Member 30 has a plurality of irregularly sized and spaced holes and

slots

41, 42 arranged in a line which extends beneath the suction apertures 17 in the platen 15, so that suction is applied to the lower surface of the paper via both sets of

openings

17 and 41, 42.

In use, wheel 36 undergoes a certain rotation each time the paper (or other print medium) is advanced so that the cam surface causes member 30 to move to another position along the print axis. Holes and

slots

41, 42 thus adopt another relative disposition to apertures 17 and thus, as will be appreciated from Fig. 8b, a different pattern of suction is exerted on the paper. This causes the vacuum pressure to vary over time at different locations. To increase the randomising effect, it is arranged that a single paper advance movement does not produce an integral number of rotations of the wheel 36, nor does a single rotation of wheel 36 correspond to an integral number of paper advance movements.

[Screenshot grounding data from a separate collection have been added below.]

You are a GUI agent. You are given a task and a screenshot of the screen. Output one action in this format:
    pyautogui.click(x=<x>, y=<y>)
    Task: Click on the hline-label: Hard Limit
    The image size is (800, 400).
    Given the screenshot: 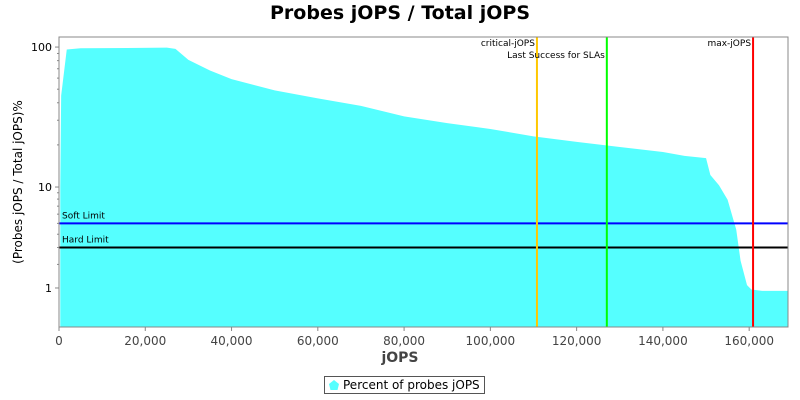 What is the action you would take?
    pyautogui.click(x=86, y=240)
    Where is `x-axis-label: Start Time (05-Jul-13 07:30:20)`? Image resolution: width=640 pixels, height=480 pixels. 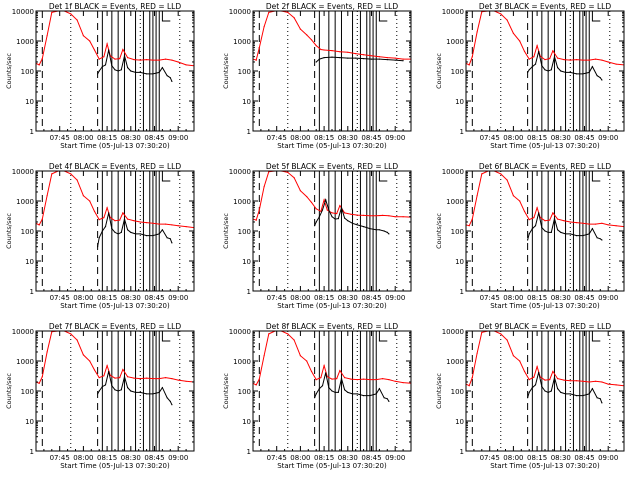 x-axis-label: Start Time (05-Jul-13 07:30:20) is located at coordinates (332, 146).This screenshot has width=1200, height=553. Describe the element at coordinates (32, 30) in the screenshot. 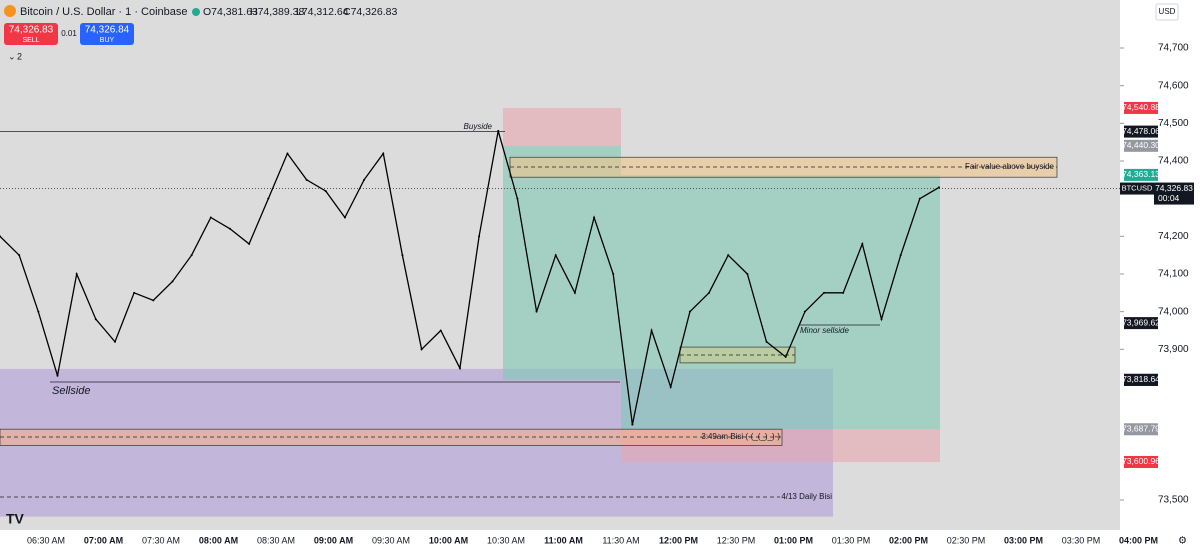

I see `sell-price: 74,326.83` at that location.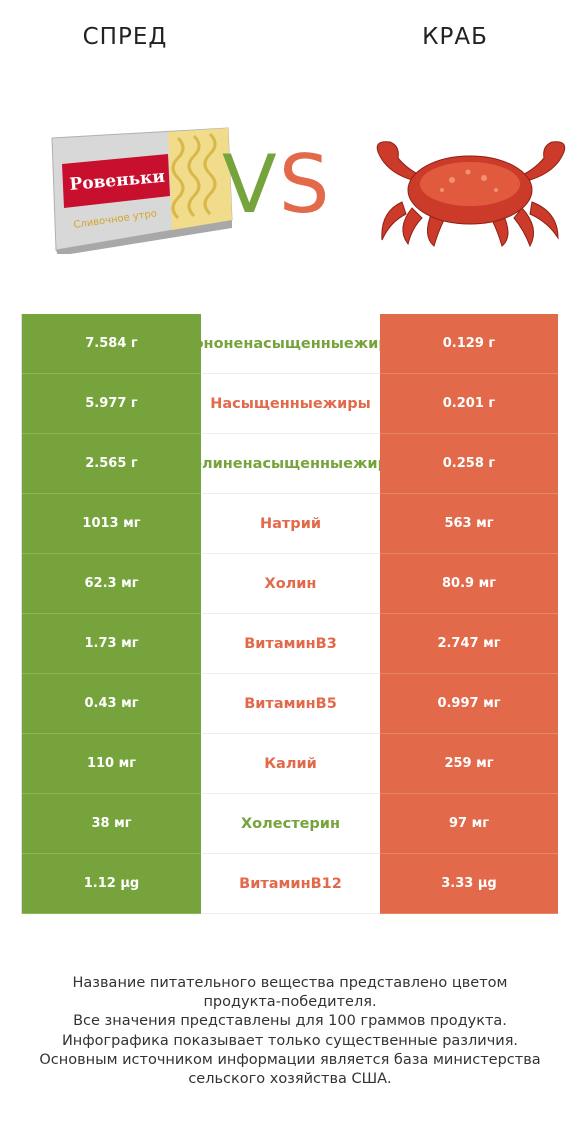  I want to click on crab-image, so click(471, 194).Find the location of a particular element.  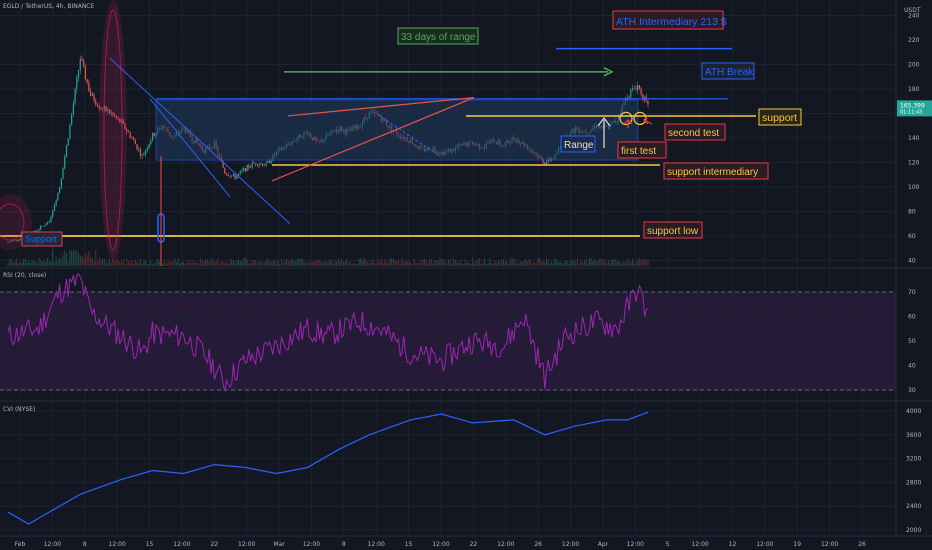

price-tick-label: 100 is located at coordinates (914, 188).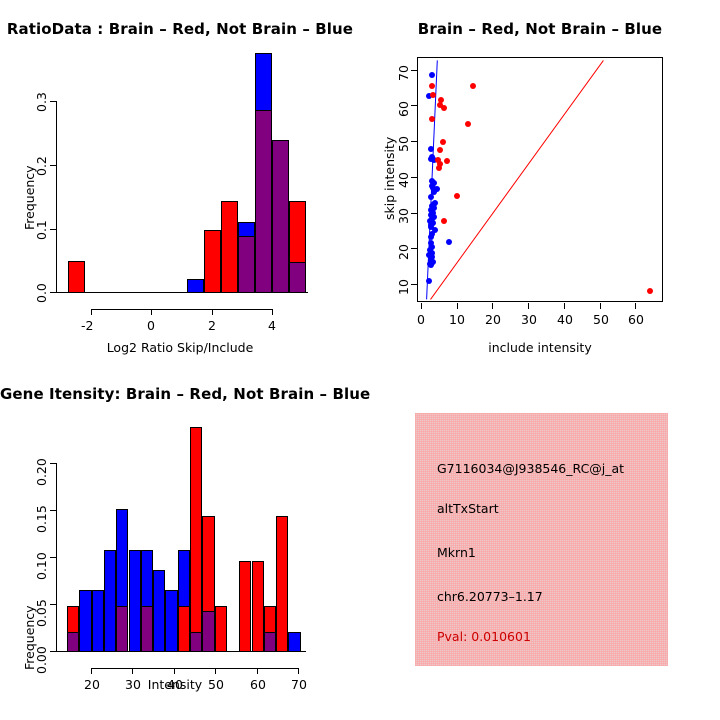  What do you see at coordinates (42, 566) in the screenshot?
I see `gene-histogram-ytick-label: 0.10` at bounding box center [42, 566].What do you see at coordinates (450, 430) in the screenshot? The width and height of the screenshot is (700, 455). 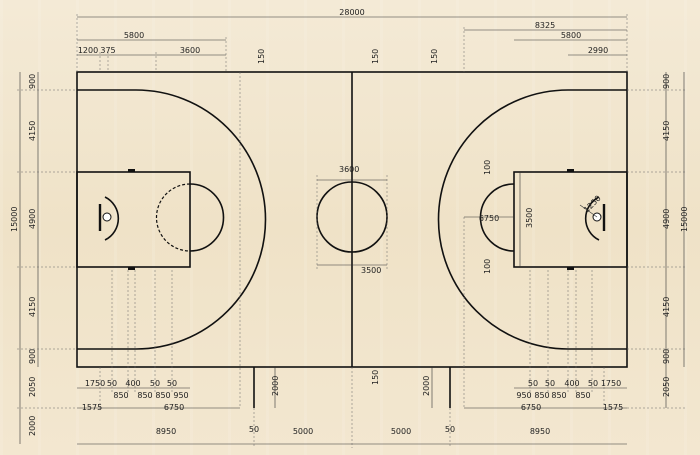 I see `dim-b-50-right: 50` at bounding box center [450, 430].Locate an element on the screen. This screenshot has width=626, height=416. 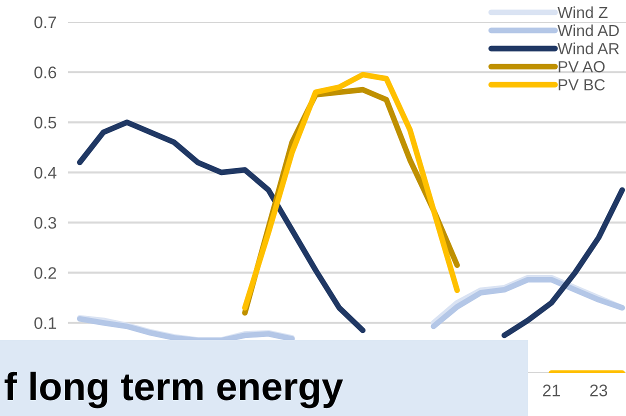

In a modification the paper path includes a platen, the surface of which is flexible and has a profile which is altered over time by an underlying control mechanism.

Claims

A printer comprising a printhead and a print medium drive system for advancing a print medium past the printhead, the printhead being arranged to print on the medium along a scan axis in a plurality of successive print medium positions, in each of which the print medium is stationary, at least one component (20) of the drive system being configured to engage the print medium at a plurality of locations along the scan axis, and to exert different mechanical forces on the print medium in successive ones of said print medium positions, characterised in that the configurations of the component are different at different ones of the locations along the scan axis whereby to substantially reduce or eliminate printing artefacts.
A printer according to claim 1, wherein said component (20) comprises one or more rollers (23-26) or wheels (101) with a non-circular periphery.
A printer according to claim 2, wherein the or each roller or wheel has a generally circular periphery (30) interrupted by one or more non-circular portions (27, 28).
A printer according to claim 3, wherein the non-circular surface portions (27, 28) are substantially flat.
A printer according to claim 3 or 4, wherein the widths and/or spacings of the non-circular portions differ on the or each roller or wheel.
A printer according to any of claims 3 to 5, wherein the component (20) comprises a plurality of rollers or wheels the number and/or width and/or mutual spacing of the non-circular portions (27, 28) differ from roller to roller, or wheel to wheel.
A printer according to any preceding claim, wherein the component (20) is an overdrive roller arrangement.
A printer according to any of claims 1 to 6, wherein the component (101) is a pinch wheel arrangement.
A printer according to any of claims 2 to 8, wherein the print medium undergoes substantially equal advance movements between the successive print medium positions, and wherein the peripheral dimension of the roller(s) or wheel(s) does not equal the amount of said advance movement and is not a multiple or a factor thereof.
A printer according to claim 1, wherein the component (15) is a platen of the print medium drive system, the platen incorporating a plurality of suction holes and means for varying the suction pressure applied through said holes.
A printer according to claim 1, wherein the component (15) is a platen of the print medium drive system, the platen having a flexible surface with a variable profile.
A printer according to any preceding claim, wherein two or more components (20, 101, 15) of the drive system are configured to exert different mechanical forces on the print medium in successive print medium positions.
A printer according to claim 12 wherein said components (20, 10) include two rotating components the radii of which are different and not a multiple one of the other.